肠道菌群脂肪酸代谢通路在抗肿瘤疗效好的组富集，提示增强该通路活性或可提高疗效。革兰氏阴性菌中，GntR家族转录因子FadR是脂肪酸代谢的重要调控因子。与同源蛋白相比，弧菌科FadR具有C-末端40个氨基酸插入序列，该序列或助其成为更高效的转录因子。无配体结合时，该插入序列可稳定DNA结合域wHTH基序的翼状部分，或可增强FadR与DNA的亲和力。此外，该插入序列参与形成全新的可结合额外一分子长链脂酰辅酶A配体的位点，该位点与配体的亲和力低于VcFadR中与大肠杆菌FadR（EcFadR）相似的位点。与只结合一分子配体的EcFadR相比，VcFadR结合两分子配体后，其DNA结合域发生更显著的构象变化，或使其对DNA的亲和力进一步降低。本研究旨在阐明FadR的40个氨基酸插入序列对蛋白构象和功能的影响，同时探索基因工程改造FadR来提高其转录效率的可行性，为未来利用改造菌来提高疗效提供基础。

Fatty acid metabolism pathway is enriched in patients with cancer who respond well to therapy, which suggests the possibility to improve therapeutic efficacy by enhancing the activity of this pathway. In Gram-negative bacteria, the transcription factor FadR of the GntR family is the master regulator of fatty acid metabolism. Among FadR homologues of the GntR family, FadR from Vibrionaceae is unusual in that it contains a C-terminal 40-residue insertion, which may allow VcFadR to function as a more efficient regulator. The 40-residue insertion potentially stabilizes the wing of the wHTH DNA binding domain in the absence of DNA, and may enhance the affinity of VcFadR for DNA in the absence of ligands. Moreover, the 40-residue insertion facilitates the formation of the binding site (site #2) for an additional long chain fatty acyl-CoAs (LCFA-CoAs) ligand, which has not previously been observed. This site #2 is predicted to the lower affinity site for LCFA-CoAs than site #1 in VcFadR, which resembles that of E. coli FadR (EcFadR).
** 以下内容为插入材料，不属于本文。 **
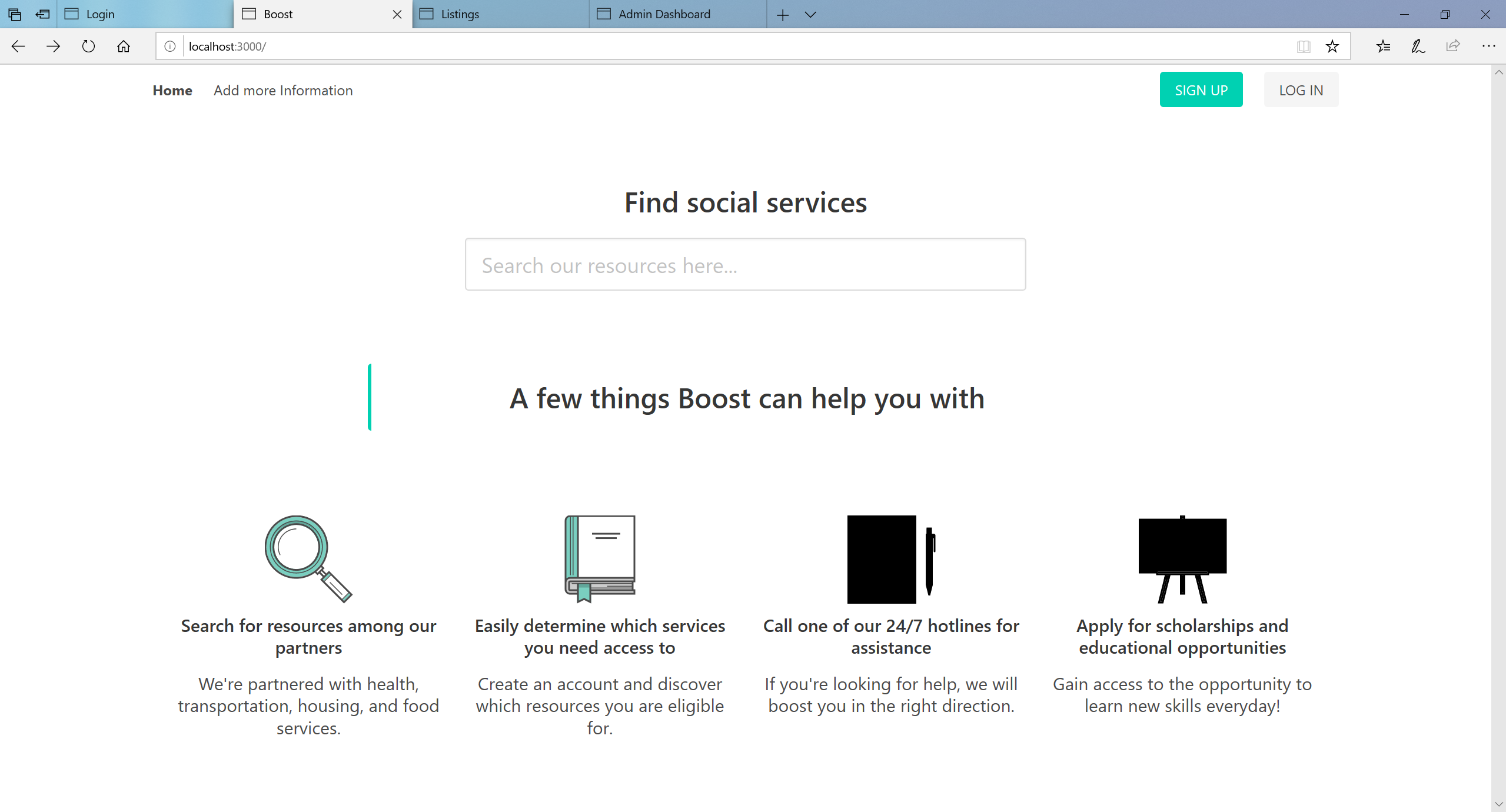Click the home icon in toolbar

[x=124, y=46]
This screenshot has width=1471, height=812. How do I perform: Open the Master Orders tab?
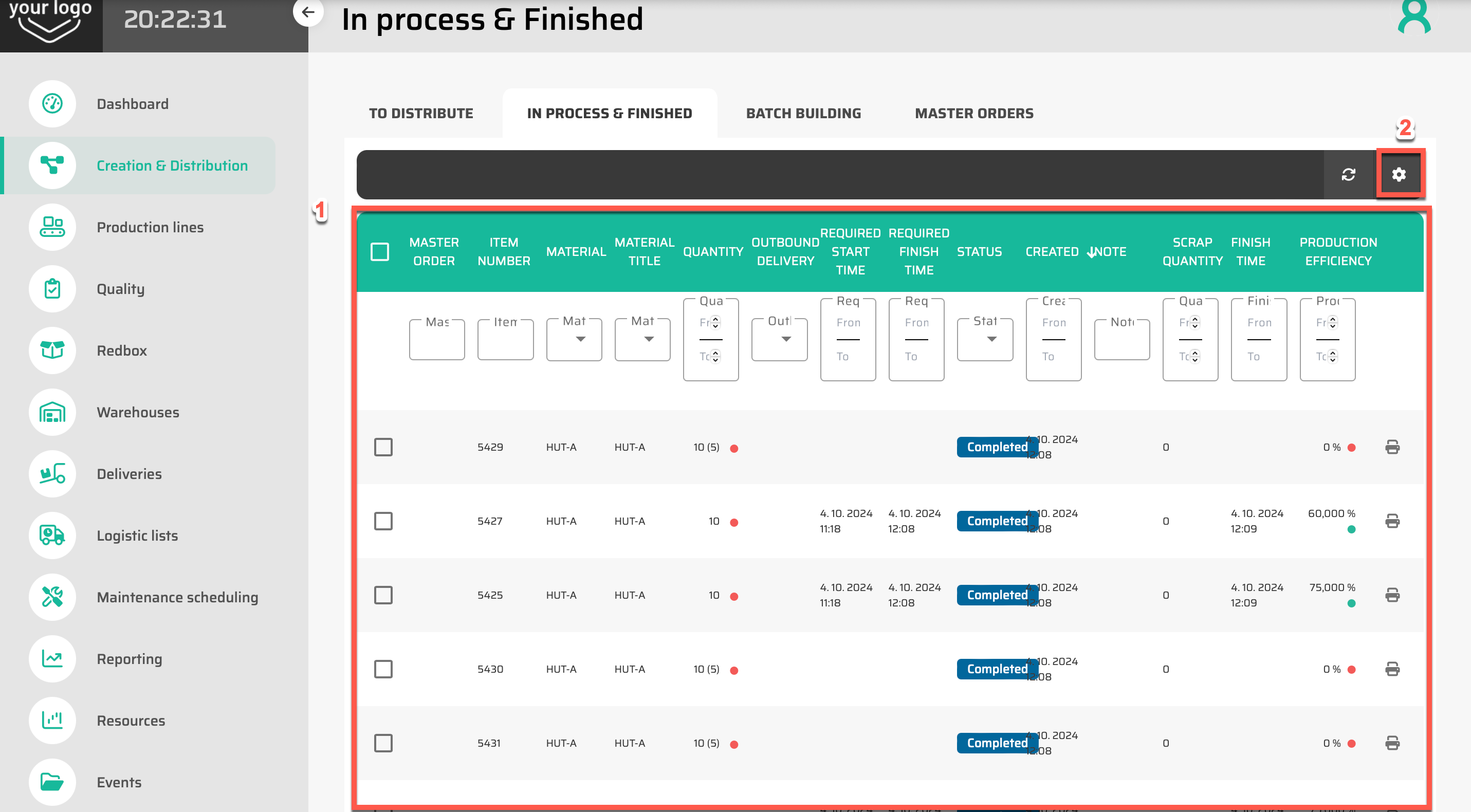[x=973, y=113]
Upon binding of two ligands, VcFadR undergoes a dramatic conformational change that would more fully disrupt DNA binding than EcFadR. This project aims to elucidate the conformational and functional changes mediated by the C-terminal 40-residue insertion, and explore the feasibility of genetic engineering of FadR to enhance transcriptional efficiency, which will provide basis for future application of genetic engineered bacteria to improve therapeutic efficacy.